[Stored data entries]

####################

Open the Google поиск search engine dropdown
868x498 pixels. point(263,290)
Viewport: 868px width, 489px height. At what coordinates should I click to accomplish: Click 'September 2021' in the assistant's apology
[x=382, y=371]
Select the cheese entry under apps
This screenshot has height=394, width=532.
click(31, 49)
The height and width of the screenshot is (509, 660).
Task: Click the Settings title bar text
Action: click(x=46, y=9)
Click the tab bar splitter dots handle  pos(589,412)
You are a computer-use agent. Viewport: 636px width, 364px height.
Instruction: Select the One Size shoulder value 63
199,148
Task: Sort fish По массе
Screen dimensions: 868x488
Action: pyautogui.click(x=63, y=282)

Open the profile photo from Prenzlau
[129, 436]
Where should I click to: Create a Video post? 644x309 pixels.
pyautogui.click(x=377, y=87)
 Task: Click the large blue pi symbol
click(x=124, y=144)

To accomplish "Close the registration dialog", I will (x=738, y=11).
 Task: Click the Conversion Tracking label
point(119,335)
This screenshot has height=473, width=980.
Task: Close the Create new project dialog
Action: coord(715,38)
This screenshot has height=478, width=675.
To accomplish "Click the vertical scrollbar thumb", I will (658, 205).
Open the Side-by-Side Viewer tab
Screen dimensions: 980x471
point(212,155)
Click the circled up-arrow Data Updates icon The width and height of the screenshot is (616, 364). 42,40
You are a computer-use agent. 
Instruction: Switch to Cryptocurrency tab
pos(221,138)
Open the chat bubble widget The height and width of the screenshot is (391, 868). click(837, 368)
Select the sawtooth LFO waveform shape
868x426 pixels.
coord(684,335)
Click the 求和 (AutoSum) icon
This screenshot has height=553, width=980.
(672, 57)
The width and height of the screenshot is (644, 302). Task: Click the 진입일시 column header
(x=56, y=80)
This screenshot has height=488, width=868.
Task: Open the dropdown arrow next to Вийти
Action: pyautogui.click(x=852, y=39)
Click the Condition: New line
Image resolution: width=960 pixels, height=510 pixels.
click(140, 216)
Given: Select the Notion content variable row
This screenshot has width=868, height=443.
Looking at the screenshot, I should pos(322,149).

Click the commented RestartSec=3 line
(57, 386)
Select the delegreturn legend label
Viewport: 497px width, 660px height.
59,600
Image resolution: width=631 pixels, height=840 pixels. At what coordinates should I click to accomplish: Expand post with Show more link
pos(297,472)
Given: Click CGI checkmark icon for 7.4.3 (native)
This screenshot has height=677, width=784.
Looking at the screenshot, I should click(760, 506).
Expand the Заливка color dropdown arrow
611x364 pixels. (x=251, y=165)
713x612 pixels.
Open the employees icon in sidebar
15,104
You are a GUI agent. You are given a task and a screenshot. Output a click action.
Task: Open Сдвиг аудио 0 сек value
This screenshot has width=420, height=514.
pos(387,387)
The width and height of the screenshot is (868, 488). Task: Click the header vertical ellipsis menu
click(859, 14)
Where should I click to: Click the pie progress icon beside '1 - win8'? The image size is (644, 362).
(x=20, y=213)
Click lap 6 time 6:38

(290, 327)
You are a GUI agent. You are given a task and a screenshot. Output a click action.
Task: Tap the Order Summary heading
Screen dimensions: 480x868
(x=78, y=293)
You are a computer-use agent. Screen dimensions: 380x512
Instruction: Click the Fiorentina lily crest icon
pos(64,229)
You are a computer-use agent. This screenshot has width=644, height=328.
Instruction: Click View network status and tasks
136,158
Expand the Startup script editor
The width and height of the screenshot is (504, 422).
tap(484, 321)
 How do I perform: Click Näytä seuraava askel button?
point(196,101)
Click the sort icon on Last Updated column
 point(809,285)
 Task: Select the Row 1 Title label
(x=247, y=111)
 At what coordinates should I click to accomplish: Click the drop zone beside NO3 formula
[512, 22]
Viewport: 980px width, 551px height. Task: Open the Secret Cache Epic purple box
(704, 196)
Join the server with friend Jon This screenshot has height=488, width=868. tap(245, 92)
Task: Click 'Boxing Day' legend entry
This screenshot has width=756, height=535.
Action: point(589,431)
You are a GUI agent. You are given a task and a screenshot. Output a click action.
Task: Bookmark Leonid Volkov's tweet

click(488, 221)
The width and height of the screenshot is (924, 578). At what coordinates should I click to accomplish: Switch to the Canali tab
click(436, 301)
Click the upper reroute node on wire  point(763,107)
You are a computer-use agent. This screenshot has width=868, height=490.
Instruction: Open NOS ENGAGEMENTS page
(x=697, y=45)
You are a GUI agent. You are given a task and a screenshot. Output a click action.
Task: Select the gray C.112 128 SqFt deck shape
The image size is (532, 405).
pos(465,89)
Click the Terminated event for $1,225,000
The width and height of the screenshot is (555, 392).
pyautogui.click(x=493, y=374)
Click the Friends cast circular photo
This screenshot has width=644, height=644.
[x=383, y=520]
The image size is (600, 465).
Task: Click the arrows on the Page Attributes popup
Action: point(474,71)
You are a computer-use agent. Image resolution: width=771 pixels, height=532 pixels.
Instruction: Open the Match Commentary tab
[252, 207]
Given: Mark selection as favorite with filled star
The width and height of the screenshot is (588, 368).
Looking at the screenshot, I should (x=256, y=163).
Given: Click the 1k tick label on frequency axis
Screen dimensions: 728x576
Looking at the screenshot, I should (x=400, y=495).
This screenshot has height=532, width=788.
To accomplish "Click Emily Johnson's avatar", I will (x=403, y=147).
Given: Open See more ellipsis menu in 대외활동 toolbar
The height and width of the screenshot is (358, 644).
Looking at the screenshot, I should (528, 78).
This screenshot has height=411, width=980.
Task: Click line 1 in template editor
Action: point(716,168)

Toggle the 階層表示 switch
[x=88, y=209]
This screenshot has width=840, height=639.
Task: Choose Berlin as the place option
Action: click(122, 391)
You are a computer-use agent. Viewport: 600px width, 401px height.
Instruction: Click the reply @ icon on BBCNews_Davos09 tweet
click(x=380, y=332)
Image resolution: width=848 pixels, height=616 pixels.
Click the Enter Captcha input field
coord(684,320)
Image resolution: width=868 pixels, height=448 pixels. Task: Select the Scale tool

####################

WHAT TO WORK ON
What is needed here is an exact transcription of the records above.

OUTPUT OF THE EXERCISE
Open the Google поиск search engine dropdown
868x498 pixels. point(263,290)
Viewport: 868px width, 489px height. At what coordinates should I click to accomplish: Click 'September 2021' in the assistant's apology
[x=382, y=371]
Select the cheese entry under apps
This screenshot has height=394, width=532.
click(31, 49)
The height and width of the screenshot is (509, 660).
Task: Click the Settings title bar text
Action: click(x=46, y=9)
Click the tab bar splitter dots handle  pos(589,412)
You are a computer-use agent. Viewport: 636px width, 364px height.
Instruction: Select the One Size shoulder value 63
199,148
Task: Sort fish По массе
Screen dimensions: 868x488
Action: pyautogui.click(x=63, y=282)

Open the profile photo from Prenzlau
[129, 436]
Where should I click to: Create a Video post? 644x309 pixels.
pyautogui.click(x=377, y=87)
 Task: Click the large blue pi symbol
click(x=124, y=144)

To accomplish "Close the registration dialog", I will (x=738, y=11).
 Task: Click the Conversion Tracking label
point(119,335)
This screenshot has height=473, width=980.
Task: Close the Create new project dialog
Action: coord(715,38)
This screenshot has height=478, width=675.
To accomplish "Click the vertical scrollbar thumb", I will (658, 205).
Open the Side-by-Side Viewer tab
Screen dimensions: 980x471
point(212,155)
Click the circled up-arrow Data Updates icon The width and height of the screenshot is (616, 364). 42,40
You are a computer-use agent. 
Instruction: Switch to Cryptocurrency tab
pos(221,138)
Open the chat bubble widget The height and width of the screenshot is (391, 868). click(837, 368)
Select the sawtooth LFO waveform shape
868x426 pixels.
coord(684,335)
Click the 求和 (AutoSum) icon
This screenshot has height=553, width=980.
(672, 57)
The width and height of the screenshot is (644, 302). Task: Click the 진입일시 column header
(x=56, y=80)
This screenshot has height=488, width=868.
Task: Open the dropdown arrow next to Вийти
Action: pyautogui.click(x=852, y=39)
Click the Condition: New line
Image resolution: width=960 pixels, height=510 pixels.
click(140, 216)
Given: Select the Notion content variable row
This screenshot has width=868, height=443.
Looking at the screenshot, I should pos(322,149).

Click the commented RestartSec=3 line
(57, 386)
Select the delegreturn legend label
Viewport: 497px width, 660px height.
59,600
Image resolution: width=631 pixels, height=840 pixels. At what coordinates should I click to accomplish: Expand post with Show more link
pos(297,472)
Given: Click CGI checkmark icon for 7.4.3 (native)
This screenshot has height=677, width=784.
Looking at the screenshot, I should click(760, 506).
Expand the Заливка color dropdown arrow
611x364 pixels. (x=251, y=165)
713x612 pixels.
Open the employees icon in sidebar
15,104
You are a GUI agent. You are given a task and a screenshot. Output a click action.
Task: Open Сдвиг аудио 0 сек value
This screenshot has width=420, height=514.
pos(387,387)
The width and height of the screenshot is (868, 488). Task: Click the header vertical ellipsis menu
click(859, 14)
Where should I click to: Click the pie progress icon beside '1 - win8'? The image size is (644, 362).
(x=20, y=213)
Click lap 6 time 6:38

(290, 327)
You are a GUI agent. You are given a task and a screenshot. Output a click action.
Task: Tap the Order Summary heading
Screen dimensions: 480x868
(x=78, y=293)
You are a computer-use agent. Screen dimensions: 380x512
Instruction: Click the Fiorentina lily crest icon
pos(64,229)
You are a computer-use agent. This screenshot has width=644, height=328.
Instruction: Click View network status and tasks
136,158
Expand the Startup script editor
The width and height of the screenshot is (504, 422).
tap(484, 321)
 How do I perform: Click Näytä seuraava askel button?
point(196,101)
Click the sort icon on Last Updated column
 point(809,285)
 Task: Select the Row 1 Title label
(x=247, y=111)
 At what coordinates should I click to accomplish: Click the drop zone beside NO3 formula
[512, 22]
Viewport: 980px width, 551px height. Task: Open the Secret Cache Epic purple box
(704, 196)
Join the server with friend Jon This screenshot has height=488, width=868. tap(245, 92)
Task: Click 'Boxing Day' legend entry
This screenshot has width=756, height=535.
Action: point(589,431)
You are a GUI agent. You are given a task and a screenshot. Output a click action.
Task: Bookmark Leonid Volkov's tweet

click(488, 221)
The width and height of the screenshot is (924, 578). At what coordinates should I click to accomplish: Switch to the Canali tab
click(436, 301)
Click the upper reroute node on wire  point(763,107)
You are a computer-use agent. This screenshot has width=868, height=490.
Instruction: Open NOS ENGAGEMENTS page
(x=697, y=45)
You are a GUI agent. You are given a task and a screenshot. Output a click action.
Task: Select the gray C.112 128 SqFt deck shape
The image size is (532, 405).
pos(465,89)
Click the Terminated event for $1,225,000
The width and height of the screenshot is (555, 392).
pyautogui.click(x=493, y=374)
Click the Friends cast circular photo
This screenshot has width=644, height=644.
[x=383, y=520]
The image size is (600, 465).
Task: Click the arrows on the Page Attributes popup
Action: point(474,71)
You are a computer-use agent. Image resolution: width=771 pixels, height=532 pixels.
Instruction: Open the Match Commentary tab
[252, 207]
Given: Mark selection as favorite with filled star
The width and height of the screenshot is (588, 368).
Looking at the screenshot, I should (x=256, y=163).
Given: Click the 1k tick label on frequency axis
Screen dimensions: 728x576
Looking at the screenshot, I should (x=400, y=495).
This screenshot has height=532, width=788.
To accomplish "Click Emily Johnson's avatar", I will (x=403, y=147).
Given: Open See more ellipsis menu in 대외활동 toolbar
The height and width of the screenshot is (358, 644).
Looking at the screenshot, I should (528, 78).
This screenshot has height=411, width=980.
Task: Click line 1 in template editor
Action: point(716,168)

Toggle the 階層表示 switch
[x=88, y=209]
This screenshot has width=840, height=639.
Task: Choose Berlin as the place option
Action: click(122, 391)
You are a computer-use agent. Viewport: 600px width, 401px height.
Instruction: Click the reply @ icon on BBCNews_Davos09 tweet
click(x=380, y=332)
Image resolution: width=848 pixels, height=616 pixels.
Click the Enter Captcha input field
coord(684,320)
Image resolution: width=868 pixels, height=448 pixels. Task: Select the Scale tool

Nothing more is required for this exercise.